■ Prompt ■
Working line by line, output the entries below exactly as they appear.

Collected data:
◇ ◇ ◇

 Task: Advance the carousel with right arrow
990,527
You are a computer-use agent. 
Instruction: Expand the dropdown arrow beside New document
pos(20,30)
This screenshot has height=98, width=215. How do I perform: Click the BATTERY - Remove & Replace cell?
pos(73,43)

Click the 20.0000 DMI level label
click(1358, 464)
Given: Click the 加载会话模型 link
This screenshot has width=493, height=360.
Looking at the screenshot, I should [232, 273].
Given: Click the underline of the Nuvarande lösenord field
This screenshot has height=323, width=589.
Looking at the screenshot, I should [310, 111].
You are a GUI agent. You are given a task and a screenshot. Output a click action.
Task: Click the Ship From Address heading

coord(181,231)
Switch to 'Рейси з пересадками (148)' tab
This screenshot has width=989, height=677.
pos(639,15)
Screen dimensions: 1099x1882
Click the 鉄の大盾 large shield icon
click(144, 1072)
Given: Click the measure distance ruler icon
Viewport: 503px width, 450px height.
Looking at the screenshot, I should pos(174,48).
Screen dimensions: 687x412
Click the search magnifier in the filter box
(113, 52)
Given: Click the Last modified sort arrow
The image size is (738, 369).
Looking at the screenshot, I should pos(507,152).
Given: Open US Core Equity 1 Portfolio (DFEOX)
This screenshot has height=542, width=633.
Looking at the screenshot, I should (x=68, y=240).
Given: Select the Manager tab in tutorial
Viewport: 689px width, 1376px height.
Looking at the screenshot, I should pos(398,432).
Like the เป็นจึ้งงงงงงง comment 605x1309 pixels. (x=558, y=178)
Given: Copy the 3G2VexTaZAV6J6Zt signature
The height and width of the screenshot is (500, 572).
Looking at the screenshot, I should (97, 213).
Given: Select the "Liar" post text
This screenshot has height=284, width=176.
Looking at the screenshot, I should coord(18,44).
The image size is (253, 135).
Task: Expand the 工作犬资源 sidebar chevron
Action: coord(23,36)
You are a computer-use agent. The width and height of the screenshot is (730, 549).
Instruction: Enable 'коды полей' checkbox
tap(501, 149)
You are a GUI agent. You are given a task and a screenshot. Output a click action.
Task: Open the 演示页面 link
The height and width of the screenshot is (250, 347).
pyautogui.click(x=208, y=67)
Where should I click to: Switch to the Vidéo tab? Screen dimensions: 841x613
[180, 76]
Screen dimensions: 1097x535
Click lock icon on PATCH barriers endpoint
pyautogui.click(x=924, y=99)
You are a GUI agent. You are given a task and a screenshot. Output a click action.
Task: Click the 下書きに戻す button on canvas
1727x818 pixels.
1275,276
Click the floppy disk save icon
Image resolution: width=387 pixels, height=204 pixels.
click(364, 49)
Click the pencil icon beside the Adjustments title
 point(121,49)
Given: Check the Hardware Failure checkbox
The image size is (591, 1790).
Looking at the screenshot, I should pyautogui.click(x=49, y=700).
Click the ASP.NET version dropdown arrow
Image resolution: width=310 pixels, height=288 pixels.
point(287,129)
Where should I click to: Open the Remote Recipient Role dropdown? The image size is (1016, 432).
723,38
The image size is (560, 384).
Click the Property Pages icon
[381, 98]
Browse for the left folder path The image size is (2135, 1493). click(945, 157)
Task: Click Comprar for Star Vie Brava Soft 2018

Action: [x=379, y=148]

◇ ◇ ◇

■ Response to this exercise ■
 Task: Advance the carousel with right arrow
990,527
You are a computer-use agent. 
Instruction: Expand the dropdown arrow beside New document
pos(20,30)
This screenshot has height=98, width=215. How do I perform: Click the BATTERY - Remove & Replace cell?
pos(73,43)

Click the 20.0000 DMI level label
click(1358, 464)
Given: Click the 加载会话模型 link
This screenshot has width=493, height=360.
Looking at the screenshot, I should [232, 273].
Given: Click the underline of the Nuvarande lösenord field
This screenshot has height=323, width=589.
Looking at the screenshot, I should [310, 111].
You are a GUI agent. You are given a task and a screenshot. Output a click action.
Task: Click the Ship From Address heading

coord(181,231)
Switch to 'Рейси з пересадками (148)' tab
This screenshot has width=989, height=677.
pos(639,15)
Screen dimensions: 1099x1882
Click the 鉄の大盾 large shield icon
click(144, 1072)
Given: Click the measure distance ruler icon
Viewport: 503px width, 450px height.
Looking at the screenshot, I should pos(174,48).
Screen dimensions: 687x412
Click the search magnifier in the filter box
(113, 52)
Given: Click the Last modified sort arrow
The image size is (738, 369).
Looking at the screenshot, I should pos(507,152).
Given: Open US Core Equity 1 Portfolio (DFEOX)
This screenshot has height=542, width=633.
Looking at the screenshot, I should (x=68, y=240).
Given: Select the Manager tab in tutorial
Viewport: 689px width, 1376px height.
Looking at the screenshot, I should pos(398,432).
Like the เป็นจึ้งงงงงงง comment 605x1309 pixels. (x=558, y=178)
Given: Copy the 3G2VexTaZAV6J6Zt signature
The height and width of the screenshot is (500, 572).
Looking at the screenshot, I should (97, 213).
Given: Select the "Liar" post text
This screenshot has height=284, width=176.
Looking at the screenshot, I should coord(18,44).
The image size is (253, 135).
Task: Expand the 工作犬资源 sidebar chevron
Action: coord(23,36)
You are a computer-use agent. The width and height of the screenshot is (730, 549).
Instruction: Enable 'коды полей' checkbox
tap(501, 149)
You are a GUI agent. You are given a task and a screenshot. Output a click action.
Task: Open the 演示页面 link
The height and width of the screenshot is (250, 347).
pyautogui.click(x=208, y=67)
Where should I click to: Switch to the Vidéo tab? Screen dimensions: 841x613
[180, 76]
Screen dimensions: 1097x535
Click lock icon on PATCH barriers endpoint
pyautogui.click(x=924, y=99)
You are a GUI agent. You are given a task and a screenshot. Output a click action.
Task: Click the 下書きに戻す button on canvas
1727x818 pixels.
1275,276
Click the floppy disk save icon
Image resolution: width=387 pixels, height=204 pixels.
click(364, 49)
Click the pencil icon beside the Adjustments title
 point(121,49)
Given: Check the Hardware Failure checkbox
The image size is (591, 1790).
Looking at the screenshot, I should pyautogui.click(x=49, y=700).
Click the ASP.NET version dropdown arrow
Image resolution: width=310 pixels, height=288 pixels.
point(287,129)
Where should I click to: Open the Remote Recipient Role dropdown? The image size is (1016, 432).
723,38
The image size is (560, 384).
Click the Property Pages icon
[381, 98]
Browse for the left folder path The image size is (2135, 1493). click(945, 157)
Task: Click Comprar for Star Vie Brava Soft 2018

Action: [x=379, y=148]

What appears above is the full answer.